Si en apenas una semana nos indigna los casos de dos comunicadores asesinados. ¿Qué esperamos de las siguientes semanas? ¿Seguirán muriendo más? ¿Qué seguridad podemos pedir si hasta las empresas aseguradoras se niegan a vender pólizas de seguro de vida a periodistas? ¿Se imaginan eso? Hasta dichas empresas saben de la peligrosidad de la profesión, y no se atreven a entrar a ese negocio.

¿Qué esperamos si gran parte de gobiernos del mundo están en contra de estos personajes: los periodistas? ¿Para qué proteger al que siempre te estará vigilando para que no desvíes el camino o empieces a hacer cosas turbias? ¿Para qué? Hace tiempo escribí sobre lo fácil y barato que cuesta eliminar personas en el Perú, y de hecho en otras partes del mundo. Esto sumado al narcotráfico, y corrupción, hacen la combinación perfecta para oprimir la libertad de expresión, para asesinar periodistas, e infringir miedo a los demás. Muchos ya se han retirado, han huido o se han autocensurado para no morir. Para no morir por ser periodistas.

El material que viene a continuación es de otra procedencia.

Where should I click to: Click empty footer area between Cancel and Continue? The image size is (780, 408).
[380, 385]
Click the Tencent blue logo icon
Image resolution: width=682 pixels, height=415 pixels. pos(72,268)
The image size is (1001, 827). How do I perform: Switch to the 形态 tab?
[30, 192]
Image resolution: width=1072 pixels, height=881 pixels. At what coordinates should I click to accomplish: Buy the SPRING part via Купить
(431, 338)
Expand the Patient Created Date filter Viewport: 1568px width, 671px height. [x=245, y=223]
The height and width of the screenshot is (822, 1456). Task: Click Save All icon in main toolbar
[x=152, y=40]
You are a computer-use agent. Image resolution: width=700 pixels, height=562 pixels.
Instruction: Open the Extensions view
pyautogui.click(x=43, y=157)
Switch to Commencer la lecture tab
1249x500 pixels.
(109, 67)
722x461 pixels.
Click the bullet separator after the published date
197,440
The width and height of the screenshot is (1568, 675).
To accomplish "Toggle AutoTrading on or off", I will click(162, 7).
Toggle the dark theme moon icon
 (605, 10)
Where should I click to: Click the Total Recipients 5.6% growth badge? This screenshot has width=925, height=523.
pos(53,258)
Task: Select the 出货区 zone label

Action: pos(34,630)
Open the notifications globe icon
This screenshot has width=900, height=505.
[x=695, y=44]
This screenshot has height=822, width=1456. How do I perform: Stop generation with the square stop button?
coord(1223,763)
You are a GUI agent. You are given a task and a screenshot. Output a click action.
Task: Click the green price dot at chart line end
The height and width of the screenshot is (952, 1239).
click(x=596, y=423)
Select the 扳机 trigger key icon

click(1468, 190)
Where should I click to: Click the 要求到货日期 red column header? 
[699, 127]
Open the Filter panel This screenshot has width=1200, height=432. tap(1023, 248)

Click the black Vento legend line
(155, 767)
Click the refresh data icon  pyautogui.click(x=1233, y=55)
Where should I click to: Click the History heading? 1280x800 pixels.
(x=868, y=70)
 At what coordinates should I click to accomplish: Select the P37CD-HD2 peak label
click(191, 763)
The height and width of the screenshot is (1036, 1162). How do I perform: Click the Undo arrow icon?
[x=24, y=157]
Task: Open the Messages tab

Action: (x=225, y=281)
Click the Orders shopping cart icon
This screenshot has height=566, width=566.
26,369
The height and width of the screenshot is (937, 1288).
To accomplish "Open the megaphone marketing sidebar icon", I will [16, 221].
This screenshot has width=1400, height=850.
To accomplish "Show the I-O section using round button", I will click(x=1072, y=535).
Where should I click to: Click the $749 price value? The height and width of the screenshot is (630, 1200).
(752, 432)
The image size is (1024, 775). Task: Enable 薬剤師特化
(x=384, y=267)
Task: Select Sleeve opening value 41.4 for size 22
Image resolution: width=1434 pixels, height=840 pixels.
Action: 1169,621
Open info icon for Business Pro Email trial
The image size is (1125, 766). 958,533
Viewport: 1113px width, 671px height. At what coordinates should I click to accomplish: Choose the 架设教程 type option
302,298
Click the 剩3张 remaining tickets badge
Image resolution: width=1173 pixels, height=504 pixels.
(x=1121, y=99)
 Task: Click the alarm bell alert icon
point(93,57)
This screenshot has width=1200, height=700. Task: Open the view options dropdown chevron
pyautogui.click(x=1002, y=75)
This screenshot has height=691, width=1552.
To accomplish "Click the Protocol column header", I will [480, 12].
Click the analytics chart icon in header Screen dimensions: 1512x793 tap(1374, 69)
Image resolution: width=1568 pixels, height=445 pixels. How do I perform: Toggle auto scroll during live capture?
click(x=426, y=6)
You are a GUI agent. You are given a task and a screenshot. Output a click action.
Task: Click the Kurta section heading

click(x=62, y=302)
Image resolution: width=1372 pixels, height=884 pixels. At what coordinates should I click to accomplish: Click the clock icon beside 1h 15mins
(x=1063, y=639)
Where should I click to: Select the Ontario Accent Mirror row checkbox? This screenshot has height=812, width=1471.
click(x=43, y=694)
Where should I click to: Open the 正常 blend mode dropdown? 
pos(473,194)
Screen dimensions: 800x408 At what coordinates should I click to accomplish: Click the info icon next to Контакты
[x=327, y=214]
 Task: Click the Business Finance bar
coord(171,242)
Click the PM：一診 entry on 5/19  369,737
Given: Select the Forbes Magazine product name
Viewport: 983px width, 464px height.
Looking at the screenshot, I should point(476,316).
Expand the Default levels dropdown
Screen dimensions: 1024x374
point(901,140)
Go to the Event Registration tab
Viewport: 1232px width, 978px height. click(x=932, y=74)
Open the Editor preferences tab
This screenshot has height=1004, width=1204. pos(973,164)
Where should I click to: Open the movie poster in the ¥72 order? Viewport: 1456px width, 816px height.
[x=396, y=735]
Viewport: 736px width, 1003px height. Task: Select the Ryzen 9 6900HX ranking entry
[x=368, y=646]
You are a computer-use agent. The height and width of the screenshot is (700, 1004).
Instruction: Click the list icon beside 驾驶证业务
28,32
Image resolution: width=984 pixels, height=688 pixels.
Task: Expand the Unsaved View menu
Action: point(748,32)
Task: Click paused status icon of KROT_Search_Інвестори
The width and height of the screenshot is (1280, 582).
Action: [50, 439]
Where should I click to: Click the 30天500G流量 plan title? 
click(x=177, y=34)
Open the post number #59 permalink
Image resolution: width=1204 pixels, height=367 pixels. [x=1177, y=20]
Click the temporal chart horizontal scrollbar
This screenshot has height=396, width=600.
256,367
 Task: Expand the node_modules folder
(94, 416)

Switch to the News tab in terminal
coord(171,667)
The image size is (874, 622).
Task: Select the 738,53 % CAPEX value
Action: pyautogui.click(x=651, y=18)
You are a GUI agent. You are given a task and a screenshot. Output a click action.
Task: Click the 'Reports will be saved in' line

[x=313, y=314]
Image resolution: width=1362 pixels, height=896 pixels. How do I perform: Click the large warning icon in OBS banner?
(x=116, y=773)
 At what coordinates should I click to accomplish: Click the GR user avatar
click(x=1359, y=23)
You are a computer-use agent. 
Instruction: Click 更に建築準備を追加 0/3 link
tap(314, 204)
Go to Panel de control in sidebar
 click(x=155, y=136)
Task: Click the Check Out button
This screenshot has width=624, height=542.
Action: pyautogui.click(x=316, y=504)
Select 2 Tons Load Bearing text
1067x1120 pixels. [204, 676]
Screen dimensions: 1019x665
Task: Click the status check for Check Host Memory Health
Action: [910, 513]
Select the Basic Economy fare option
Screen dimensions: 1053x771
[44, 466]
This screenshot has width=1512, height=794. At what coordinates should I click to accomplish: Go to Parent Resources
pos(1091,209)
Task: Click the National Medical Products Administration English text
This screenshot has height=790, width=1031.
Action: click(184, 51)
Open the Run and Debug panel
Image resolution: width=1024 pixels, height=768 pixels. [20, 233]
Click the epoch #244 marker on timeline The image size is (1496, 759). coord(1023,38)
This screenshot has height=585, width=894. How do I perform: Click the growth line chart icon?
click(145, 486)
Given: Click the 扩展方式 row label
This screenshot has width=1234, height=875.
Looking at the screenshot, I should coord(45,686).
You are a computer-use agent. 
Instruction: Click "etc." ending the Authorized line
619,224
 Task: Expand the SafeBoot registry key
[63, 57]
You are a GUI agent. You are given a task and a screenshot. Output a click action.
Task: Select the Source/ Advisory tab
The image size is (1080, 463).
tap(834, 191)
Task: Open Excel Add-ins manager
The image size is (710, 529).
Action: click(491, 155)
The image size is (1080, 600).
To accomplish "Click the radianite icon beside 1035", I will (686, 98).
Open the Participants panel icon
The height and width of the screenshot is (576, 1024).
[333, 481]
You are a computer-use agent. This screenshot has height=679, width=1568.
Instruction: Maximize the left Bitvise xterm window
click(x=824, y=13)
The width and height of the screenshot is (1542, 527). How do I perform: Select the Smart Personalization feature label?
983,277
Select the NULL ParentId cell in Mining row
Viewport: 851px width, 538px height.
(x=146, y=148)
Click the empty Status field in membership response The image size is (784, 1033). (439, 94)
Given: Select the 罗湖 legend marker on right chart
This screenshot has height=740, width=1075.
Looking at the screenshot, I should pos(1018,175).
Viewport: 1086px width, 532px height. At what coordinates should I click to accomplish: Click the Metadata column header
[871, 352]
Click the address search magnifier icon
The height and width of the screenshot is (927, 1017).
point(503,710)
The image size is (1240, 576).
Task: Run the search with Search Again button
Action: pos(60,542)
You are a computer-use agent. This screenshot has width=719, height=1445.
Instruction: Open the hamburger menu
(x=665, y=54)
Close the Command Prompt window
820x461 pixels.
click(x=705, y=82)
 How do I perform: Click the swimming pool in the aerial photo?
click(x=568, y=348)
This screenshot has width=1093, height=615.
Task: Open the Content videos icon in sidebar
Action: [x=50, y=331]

Se necesitan leyes más rígidas a los crímenes contra comunicadores, que murieron solo por hacer su trabajo. Se necesita protección de otras entidades, de las mismas aseguradoras, de instituciones policiales y una salvaguardia del mismo medio de comunicación. No esperemos que más Décios o Reginas sean asesinados en Brasil, en México; aquí, o allá. Que no mueran por ser periodistas. Nos leemos más tarde.